I’m assuming you’re referring to Hibernate Validator being built with javax.validation:validation.api configured with Maven’s default compile scope. Right?

To make that particular part of your reply concrete for myself, I knocked together an experimental org c consumer project with implementation group: 'org.hibernate.validator:hibernate-validator:6.1.0.Alpha4'.

Running gradle dependencies on it reports:

compileClasspath - Compile classpath for source set 'main'.
\--- org.hibernate.validator:hibernate-validator:6.1.0.Alpha4
     +--- javax.validation:validation-api:2.0.1.Final
     +--- org.jboss.logging:jboss-logging:3.3.2.Final
     \--- com.fasterxml:classmate:1.3.4

So say Hibernate did use Gradle instead of Maven. And say they did specify api javax.validation:validation-api:2.0.1.Final in their Gradle build script. If nothing changes in my consumer project and I run gradle dependencies again, I expect that Gradle would report effectively the same as it does above. Or no?

My experiments weren’t all that thorough. I confess :disappointed: But I did find that an artifact built with Maven’s compile scope results in the same effective compilation-time class path as the same artifact built with Gradle’s api configuration.

For example, I can import javax.validation.constraints.*; in my Hibernate Validator-consuming application. And I can apply the JSR-380 annotations to elements of the consumer application.
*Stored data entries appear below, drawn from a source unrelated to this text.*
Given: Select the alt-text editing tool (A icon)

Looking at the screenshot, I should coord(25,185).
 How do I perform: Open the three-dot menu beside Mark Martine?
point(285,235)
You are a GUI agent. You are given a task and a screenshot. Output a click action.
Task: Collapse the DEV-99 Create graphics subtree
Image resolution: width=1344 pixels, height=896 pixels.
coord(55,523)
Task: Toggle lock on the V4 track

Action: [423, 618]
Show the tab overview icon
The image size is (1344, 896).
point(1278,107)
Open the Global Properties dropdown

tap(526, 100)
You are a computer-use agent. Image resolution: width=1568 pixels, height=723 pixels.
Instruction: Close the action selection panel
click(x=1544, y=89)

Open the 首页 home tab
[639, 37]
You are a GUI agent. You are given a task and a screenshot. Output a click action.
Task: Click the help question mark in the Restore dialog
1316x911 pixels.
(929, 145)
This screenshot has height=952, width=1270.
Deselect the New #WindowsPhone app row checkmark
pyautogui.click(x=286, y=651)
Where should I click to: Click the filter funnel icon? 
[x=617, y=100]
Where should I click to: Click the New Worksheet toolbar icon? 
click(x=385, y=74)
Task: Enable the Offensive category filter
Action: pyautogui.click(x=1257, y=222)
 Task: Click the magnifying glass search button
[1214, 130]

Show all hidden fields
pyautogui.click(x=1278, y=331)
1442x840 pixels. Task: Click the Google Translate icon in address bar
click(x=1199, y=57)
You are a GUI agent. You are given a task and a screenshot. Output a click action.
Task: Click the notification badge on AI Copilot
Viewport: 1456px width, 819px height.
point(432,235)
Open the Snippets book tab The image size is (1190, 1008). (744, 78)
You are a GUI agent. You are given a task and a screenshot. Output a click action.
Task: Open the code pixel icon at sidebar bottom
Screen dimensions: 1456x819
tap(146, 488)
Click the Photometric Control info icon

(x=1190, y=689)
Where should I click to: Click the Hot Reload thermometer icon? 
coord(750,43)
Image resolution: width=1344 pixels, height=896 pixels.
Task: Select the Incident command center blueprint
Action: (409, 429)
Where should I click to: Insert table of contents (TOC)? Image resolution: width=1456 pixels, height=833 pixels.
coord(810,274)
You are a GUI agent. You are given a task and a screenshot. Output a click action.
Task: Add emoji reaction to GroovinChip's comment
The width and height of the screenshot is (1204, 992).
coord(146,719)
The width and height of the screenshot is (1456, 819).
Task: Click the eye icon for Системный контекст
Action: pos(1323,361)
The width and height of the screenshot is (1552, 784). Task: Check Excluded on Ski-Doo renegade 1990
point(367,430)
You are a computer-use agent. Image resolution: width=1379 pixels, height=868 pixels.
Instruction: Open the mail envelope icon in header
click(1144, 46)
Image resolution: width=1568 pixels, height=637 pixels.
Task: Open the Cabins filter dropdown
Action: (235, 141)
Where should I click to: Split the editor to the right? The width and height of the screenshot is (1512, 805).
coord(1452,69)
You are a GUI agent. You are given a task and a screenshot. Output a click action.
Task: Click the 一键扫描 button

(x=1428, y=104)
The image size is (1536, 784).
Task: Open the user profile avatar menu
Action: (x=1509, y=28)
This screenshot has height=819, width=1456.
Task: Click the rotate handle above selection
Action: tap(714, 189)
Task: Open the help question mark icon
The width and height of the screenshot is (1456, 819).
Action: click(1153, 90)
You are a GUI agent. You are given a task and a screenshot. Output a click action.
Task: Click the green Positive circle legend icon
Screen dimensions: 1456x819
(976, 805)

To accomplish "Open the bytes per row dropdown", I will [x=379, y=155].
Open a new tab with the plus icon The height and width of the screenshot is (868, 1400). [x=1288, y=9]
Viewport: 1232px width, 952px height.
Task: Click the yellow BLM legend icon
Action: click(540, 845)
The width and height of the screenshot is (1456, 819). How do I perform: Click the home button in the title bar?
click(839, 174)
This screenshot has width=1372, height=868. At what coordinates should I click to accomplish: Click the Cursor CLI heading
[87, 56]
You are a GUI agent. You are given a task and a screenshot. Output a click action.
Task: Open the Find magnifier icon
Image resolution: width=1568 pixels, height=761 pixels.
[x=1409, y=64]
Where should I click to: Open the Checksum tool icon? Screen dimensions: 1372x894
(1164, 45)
And my consumer app compiles and runs successfully.

I’m sure I haven’t told you anything that you don’t already know. And, of course, I agree with everything you’ve shared. It’s just that putting something I’ve never done before into words helps to make it concrete for myself :slight_smile:

Actually, I should correct myself.

If Hibernate used Gradle instead of Maven, then they could do something like:

dependencies {
        ...
        api  javax.validation:validation-api:2.0.1.Final
        implementation org.jboss.logging:jboss-logging:3.3.2.Final
        ...
}

Couldn’t they? And then the compile class path wouldn’t leak unwanted transitive dependencies. Resulting in a much more concise class path on the consumer’s side:

compileClasspath - Compile classpath for source set 'main'.
\--- org.hibernate.validator:hibernate-validator:6.1.0.Alpha4
     +--- javax.validation:validation-api:2.0.1.Final

+1 for Gradle.


Hi @CedricChampeau. I assume that you had at least one particular real-life annotation module in mind when you included „public annotation types“ in the Java Library Plugin docs. Yes?

@jjustinic gave an excellent example with Hibernate. But it’s built with Maven’s compile scope, not Gradle.

Please, are you able to share the one example library project that you had in mind that is built with Gradle and that configures a public annotation types module with Gradle’s api configuration?

I think I’ve found a second example of public annotation types. It’s from: „the OpenMUC project, a software framework based on Java and OSGi that simplifies the development of customized monitoring, logging and control systems“.

Because applications built to it must comply with that framework’s OSGi architecture, it makes the necessary OSGi annotations available on the class path of systems that extend it (consumers):

dependencies {
  ...
  api group: 'org.osgi', name: 'org.osgi.service.component.annotations', version: '1.4.0'
  ...
}

Since that project is built with Gradle’s api configuration, this example makes the doc’s public annotation types line even more concrete still for me.

In case anybody’s wondering why I’m like a dog with a bone on this question, I’m developing an application that programmatically recognizes api and implementation in libraries. So I’m interested in finding a bunch of different Gradle-built projects that I can run through it to train it — so to speak.

Any additional examples would be appreciated. Thanks.